* [INFORMATION PROVIDED]
______________________________
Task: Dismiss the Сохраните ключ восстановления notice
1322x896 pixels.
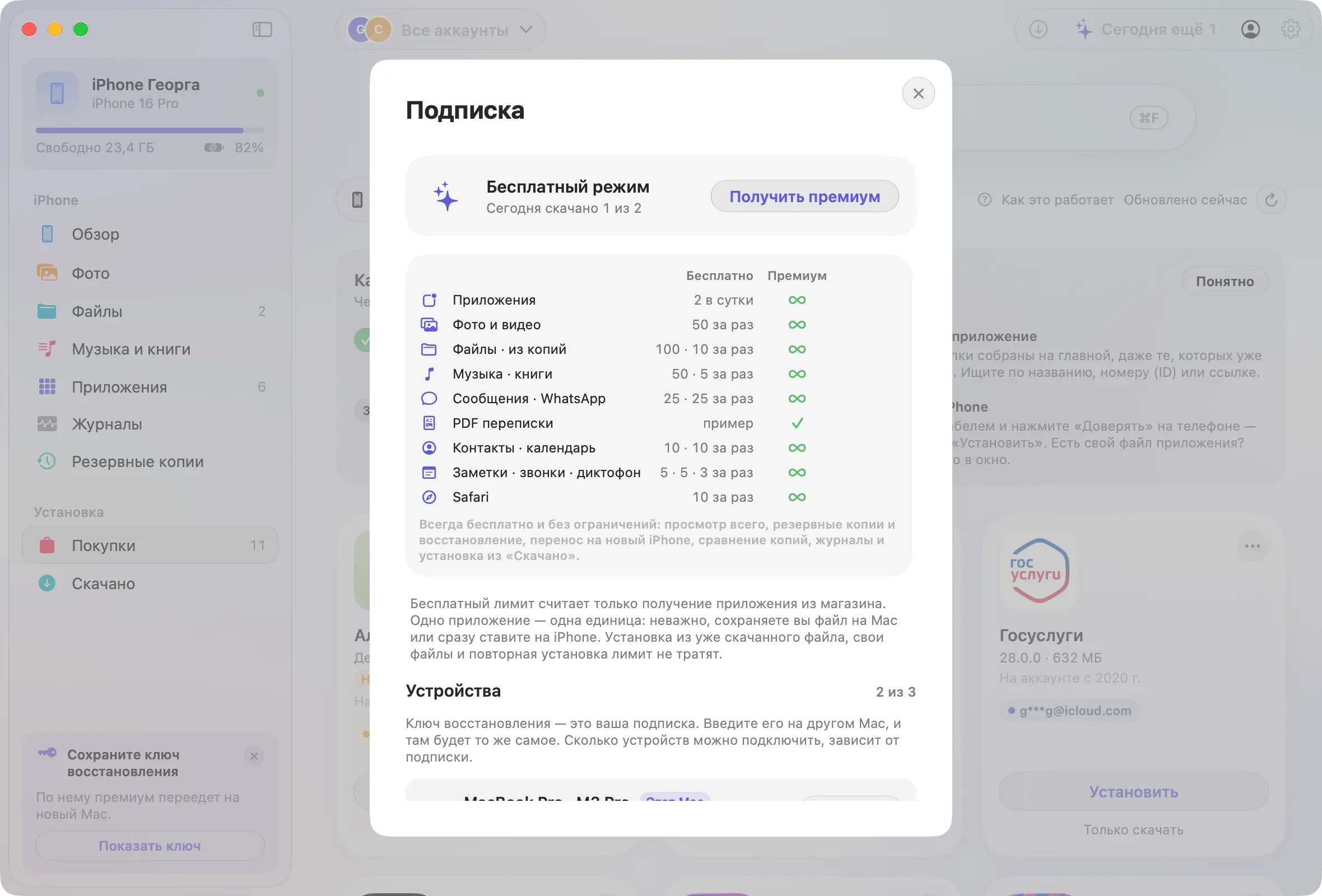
______________________________
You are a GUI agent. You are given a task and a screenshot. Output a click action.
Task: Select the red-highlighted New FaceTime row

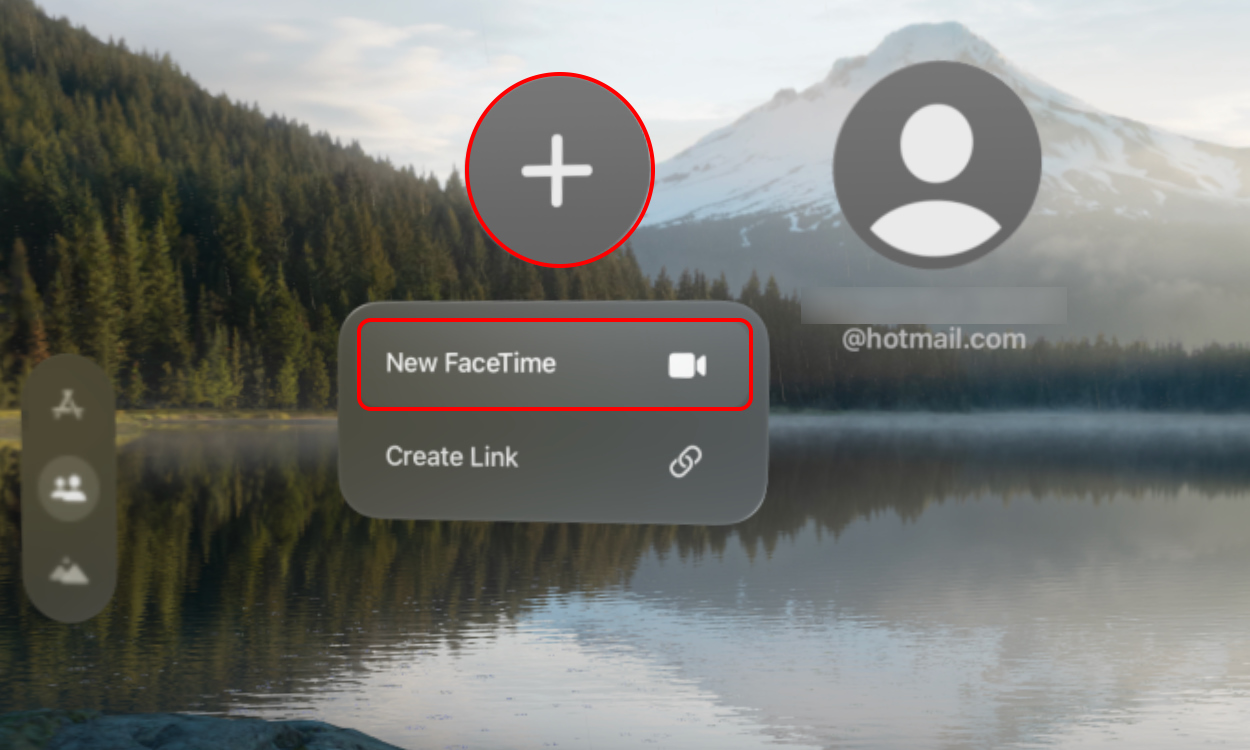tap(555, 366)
______________________________
* [PROBLEM DETAILS] Write out unchanged the lines starting at the line that contains "Task: Dismiss the" and ending at the line that contains "1322x896 pixels.", both included.

* [ANSWER TO THIS PROBLEM]
Task: Dismiss the Сохраните ключ восстановления notice
1322x896 pixels.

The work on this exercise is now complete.